Kateřina Vincourová

By Memory

7. 11. 2014 – 4. 1. 2015
Martina Pachmanová
Václav Špála Gallery, Prague

 

Five years ago when I asked a few Czech female artists, with whom I was preparing an exhibition for the Katzen Art Center in Washington, to write a few lines about their work, Kateřina Vincourová sent a single sentence: "I'm building ,cages' and I am trying to capture the echoes of my thoughts in them." This terse metaphorical message can be seen as one of the keys to understanding the work of an artist who had begun to affect the Czech art scene more than twenty years ago and whose art pieces still remain unmistakable thanks to their remarkable ability to combine monumentality with intimacy. Kateřina Vincourová‘s art works have in themselves always carried a strong element of building - their space formation characteristic, a dialogue with the place and the use of soft and often transparent materials (foam, polystyrene, textiles, rubber) were, actually, since the beginning, the reason why it was necessary to think about them within the frames of installation art rather than statuary. Kateřina‘s inflatable objects, often with exaggeration referring to the iconography of consumer (non) culture, in addition they cleverly made uncertain the relationship between outside and inside, and rather than objects to be looked at they became temporary structures for habitation.

 

Whilst at the beginning of the new millennium the works of Kateřina Vincourová still had a direct connection to the seen and real world, at the exhibition in Gallery Švestka in 2011, realised after a break of nearly five-years, there was already an evident tendency to subtler and more fragile forms and less clear meanings. (The artist, herself has explained it well in a recent interview with Terezie Nekvindová : "I do not create objects.
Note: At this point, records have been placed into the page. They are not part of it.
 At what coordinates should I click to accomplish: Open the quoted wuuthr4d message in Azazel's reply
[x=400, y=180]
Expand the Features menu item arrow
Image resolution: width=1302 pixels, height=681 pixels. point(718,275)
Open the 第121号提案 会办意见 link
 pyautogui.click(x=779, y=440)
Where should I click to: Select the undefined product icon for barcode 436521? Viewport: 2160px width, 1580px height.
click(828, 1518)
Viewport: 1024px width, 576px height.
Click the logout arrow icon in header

First there is the idea and a conversation that I lead with myself or with others.") The exhibition By heart, this removal of the material aspect - at least for now - completes. In her latest works Kateřina Vincourová uses the most ordinary – banal and even waste - materials and articles (haberdashery, recycled underwear, PET bottles, wire, trash, rags) and with their help she intuitively "tells" extraordinary stories. They're stories drawn within the space, taken from memory, which despite material poverty are not without mystery, humor, exaggeration or erotic undertones and which tell about life and death, about power and helplessness. The author’s experience of motherhood and rediscovering forgotten childhood memories, spontaneity and the inevitably close end for our loved ones - friends and parents, often accompanied by memory disorders or it‘s complete loss are all imprinted in the stories. It is therefore no surprise that the generosity and monumentality found earlier Kateřina‘s works are being pushed away by the detailed manuscript that materiality is making space to temporariness, provisory and instability that the material world is turning into memories of itself (made present by mere phantoms and silhouettes), that the great social and personal themes are more often changed by fragmentary, as if in a low voice or whisper storytelling, that reason and logic are being displaced by irrationality, the prints of borderline states of the human mind and the automatic flow of images and ideas and - not least – that the main topic is becoming, by heart, the  drawn human body and face, however fragmented they are.

 

At the exhibition By heart Kateřina Vincourová among other pieces offers an installation made out of minimalist blocks, designed for the visitors  for sitting and relaxing on. Although at first glance the neat "bundles" sealed in plastic remind the viewer of construction materials, in their centre is underwear. Industrial compression of petticoats, vests, brassieres, bikinis, briefs and knickers of various qualities of materials and sizes that can remotely remind us of Caesars‘ forty years old experiments with pressing wrecks of cars, recycles by that way not only used clothes, but also snippets of intimate stories of unknown people that carry personal - and in a way - even collective memory. At a time when the memory capacity is measured largely by the capacity of virtual programs, data and information, is Kateřina Vincourová‘s interest in memory in its unmediated form, as the echoes of human experiences, knowledge and ideas, spiced up with the obvious need to rehabilitate craftworks more than necessary. The recycling of materials, techniques, procedures, and memory does not have to lead to a dead end and be the same thing as repetition and imitation; it can be an effective means of reviving what a person or society for various reasons forget, displace or overlook and yet is what usually holds the key to understand who the man was and is.